### Activity
Show every line below where "agent" appears.

### Exercise material
**********

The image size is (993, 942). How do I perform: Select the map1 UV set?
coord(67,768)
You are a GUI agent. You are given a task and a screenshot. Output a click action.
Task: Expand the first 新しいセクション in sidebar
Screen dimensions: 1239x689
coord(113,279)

**********

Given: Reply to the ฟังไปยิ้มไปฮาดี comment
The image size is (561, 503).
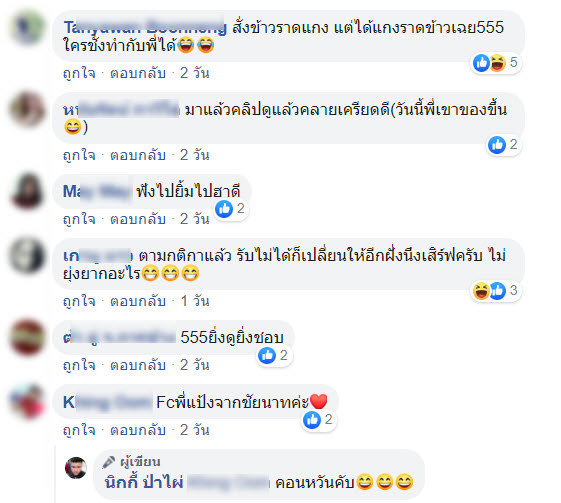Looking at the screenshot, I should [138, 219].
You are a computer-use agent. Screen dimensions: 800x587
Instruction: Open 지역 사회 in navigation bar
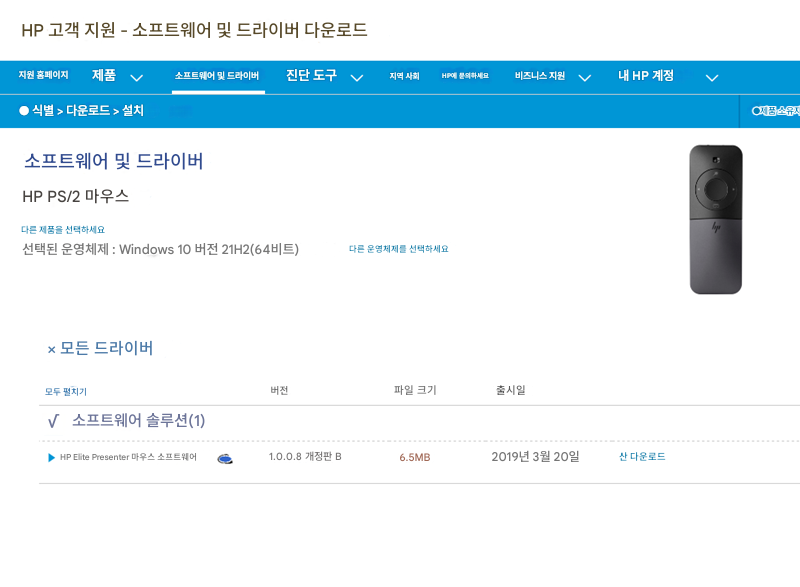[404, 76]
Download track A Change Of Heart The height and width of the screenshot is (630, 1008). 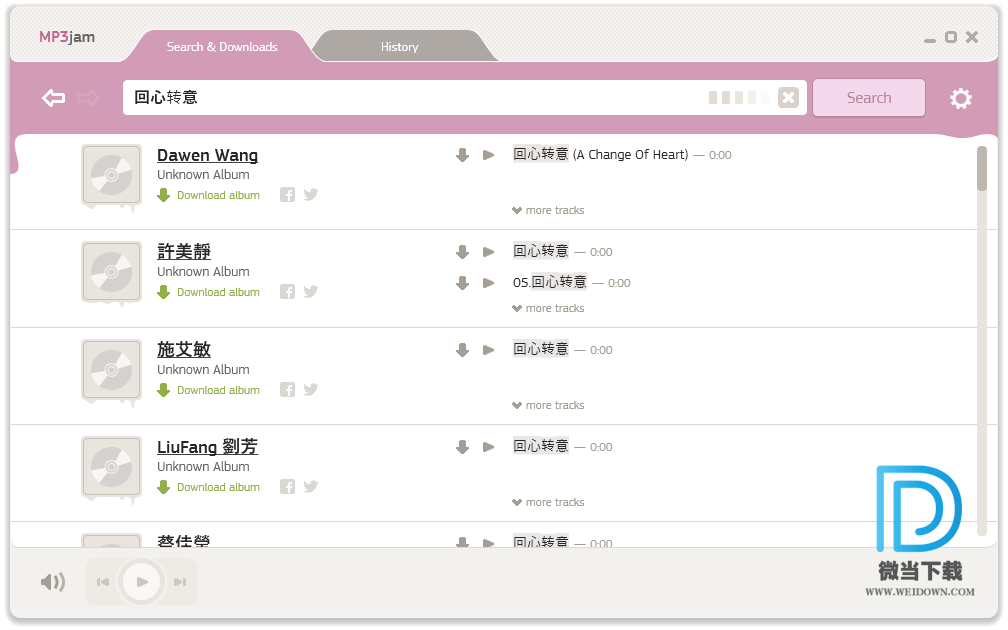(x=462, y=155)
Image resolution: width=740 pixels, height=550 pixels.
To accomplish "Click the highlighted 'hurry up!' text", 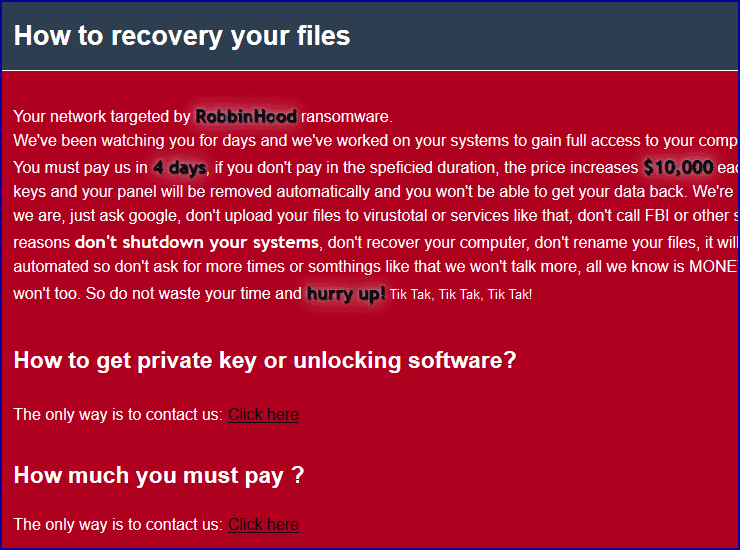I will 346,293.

**********

### Result of the exercise
You are a GUI agent. You are given a task and a screenshot. Output a click action.
You are a computer-use agent. Screen dimensions: 800x587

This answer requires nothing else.